Trial Court held four days of trial between October of 2016, and January 2017. At the outset, Trial Court took judicial notice of the minute orders and sentencing hearing in Wife’s criminal case. The parties stipulated on the record that the duck club membership would be assigned to Husband at a value of $65,000. Wife testified that she had been convicted of some criminal counts but did not specify them. However, in her written closing argument, she confessed to having put a non-poisonous python and several rats into the home where Husband was staying.

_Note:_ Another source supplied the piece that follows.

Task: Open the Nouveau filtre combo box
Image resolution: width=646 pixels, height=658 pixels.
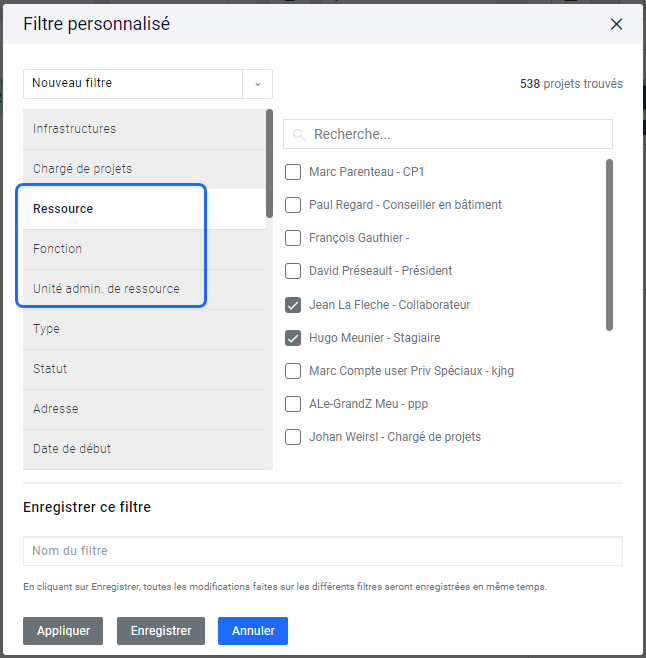Action: coord(148,84)
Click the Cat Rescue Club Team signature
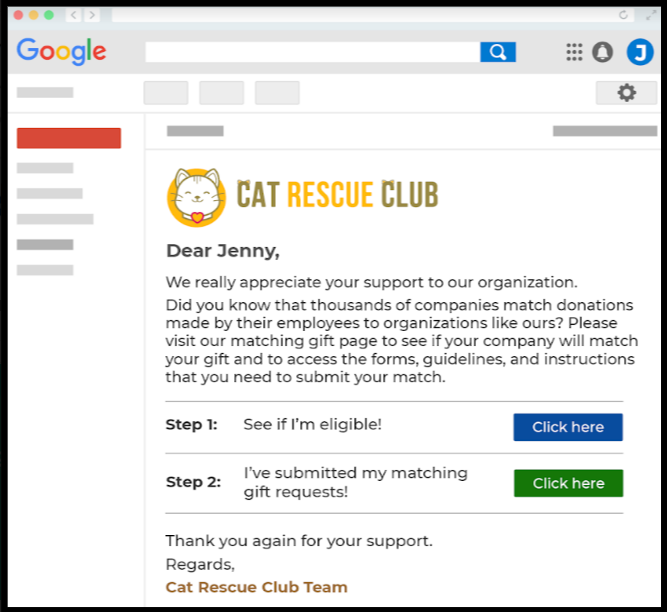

In rebuttal of the Family Code Section 4325 presumption, Wife testified to three incidents in which Husband had committed domestic violence against her. In the first, Wife claimed that Husband intentionally dislocated her finger when she refused to let go of his shirt during a confrontation; in the second, she alleged that Husband screamed at her, picked her up out of his chair, and threw her across the hallway after she confronted him at his office during business hours about an affair; and in the third, she stated that she had gone to Husband’s office on a Saturday, gained entry with a key she had previously purloined, and surprised him at his desk. In the ensuing conflict, Wife stated that Husband had injured her hip by throwing her down on the thinly-carpeted concrete floor, but had dissuaded her from calling police and begged for forgiveness. In his testimony, Husband claimed that Wife was the aggressor in each incident, that he had merely tried to subdue her, and that he had not noticed the bruises that she had claimed to have received.

Wife also testified to having several medical conditions relating to her shoulders, hands, and feet, as well as to suffering cardiac arrythmias requiring hospitalization after the last incident with Husband. Wife said that most of her conditions had since resolved, but she was unable to perform many of the procedures required in her practice and had begun to offer medical weight reduction treatment to supplement her practice.

After the parties submitted written closing arguments, Trial Court issued a tentative decision and subsequent divorce judgment in which it awarded the duck club membership to Husband at a value of $60,000, determined that the $10,000 payments Husband made were in lieu of spousal support and were taxable to Wife and deductible to Husband, ruled that Family Code Section 4325 applied (Wife had not rebutted the presumption), and set spousal support at zero.

Wife appealed, but after modifying the value of the duck club membership, the California Court of Appeals has affirmed Trial Court’s decisions. The appellate court has ruled that (1) it must deny Wife’s request for judicial notice of documents not presented at trial and not considered by Trial Court in making its judgment; (2) Trial Court was not wrong in applying Family Code Section 4325 presumption or in concluding that Wife failed to rebut the presumption on these facts (Wife filed to introduce documented evidence that she was the victim of domestic violence and statute does not require conviction be for a violent act); (3) Trial Court was also not wrong in declining to order spousal support; (4) Trial Court was also not wrong in finding that Husband’s payments into joint account were in lieu of spousal support (Trial Court did not lack jurisdiction to make temporary support order or retroactive order; Wife was estopped from arguing that payments were not in lieu of spousal support when she took the opposite position at trial); (5) Wife waived her argument regarding taxability of payments by failing to raise that issue at trial; and (6) Trial Court was wrong by valuing duck club membership at $60,000 after parties’ stipulated that its value was $65,000. Therefore, the Court of Appeals modifies the judgment to reflect correct value of the membership and affirms the remainder of the judgment.